Наконец, впереди заблестел Тибр, еще не успевший напитаться тающими ближе к середине лета ледниками, и от этого кажущийся ленивым и слегка коричневатым от взмученной подводным течением глины. Таранис сбросил с плеч плащ и расстелил на свежей, еще не успевшей ни пожухнуть, ни попасть под копыта прожорливых коз, траве.
Ренита послушно опустилась на плащ, устало вытянув ноги.

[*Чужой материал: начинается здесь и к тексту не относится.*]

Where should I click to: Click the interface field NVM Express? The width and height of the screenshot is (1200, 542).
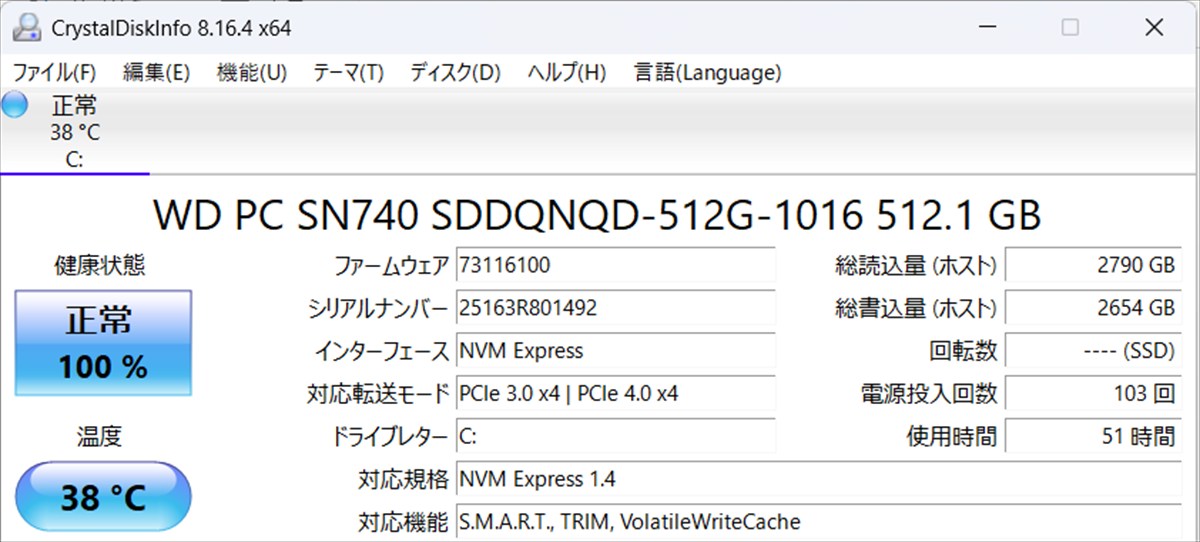pyautogui.click(x=615, y=351)
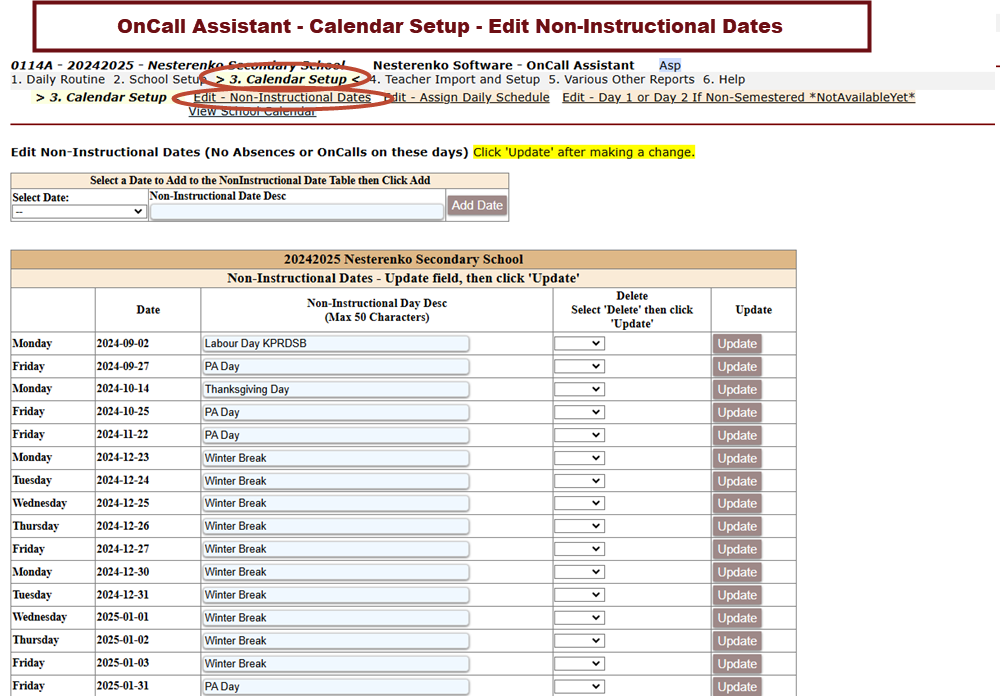
Task: Open Delete dropdown for Thanksgiving Day row
Action: pyautogui.click(x=580, y=389)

Он присел рядом, развязав ремешки ее обуви:
— Дай подышать свои ножкам.
Таранис провел по ее изгибу ее узкой, хоть и не такой ровной и красивой, как у Гайи, ступни с круглыми пятками.
Она смутилась:
— Что ты делаешь? Это же все таки ноги… Они же пыльные.
— И что? Ну если тебе не нравится… — он мгновенно разулся сам и подхватил ее на руки. — Можно и помыть. Река же рядом. Не боишься холодной воды?
Она доверчиво прижалась к нему:
— Боюсь.
— Вот как? А ванны всем прописываешь.
— В ванне не страшно и вода теплая. А тут плавать надо.
— А ты не умеешь?!
— А зачем? — пожала она плечами, еще крепче вцепляясь в него, и таранис почувствовал дрожь, сотрясающую девушку.
— Замерзла? Да я ж еще тебя в воду не опустил! Смотри, я сам выше колен в воде, и ничего. Она теплая. Теплее, чем у нас дома в это время года.
Мужчина слегка присел, опуская ее ноги в воду, и Ренита забилась у него в руках:
— Не надо! Таранис, прошу тебя! Не надо, мне страшно!
— Хорошо, хорошо, — он вынес ее из воды. — Зато ножки чистенькие, и я могу их целовать сколько угодно, хотя мне и пыль не мешала.
Он опустил ее на плащ, встал на колени и стал согревать каждый пальчик своим дыханием и ладонями. Она наклонилась к его голове, пропуская в ладонях гладкие как сирийский шелк черные волосы.
Таранис и Ренита и сами не заметили, как прикосновения стали все более откровенными и жаркими, как уже ее руки расстегивают его бальтеус — благо она умела делать это быстро и наощупь, годами раздевая раненых в сполиарии. А вот Таранис снова запутался в завязках ее хитона — но не решился разрезать их взмахом ножа.
Ренита, не отводя своих глаз от его, ставших от еле сдерживаемой страсти еще более густо-синими и мерцающими в глубине, сама распустила завязки. Таранис осторожно снял с нее хитон, понимая, что если разорвет сейчас тонкую ткань, то Ренита тут же встрепенется и пропадет очарование этого дня.
Она поежилась на прохладном ветру, зябко поведя худенькими плечами, и он поспешил накрыть ее собой:
— Я согрею тебя, моя любимая.
Его тело, упругое и горячее, дарило ей удивительное чувство покоя и безопасности. И Ренита прижалась к нему, обхватила руками — наконец-то просто ощущая руками его гладкую кожу и это потрясающее тепло, а не отыскивая по привычке раны.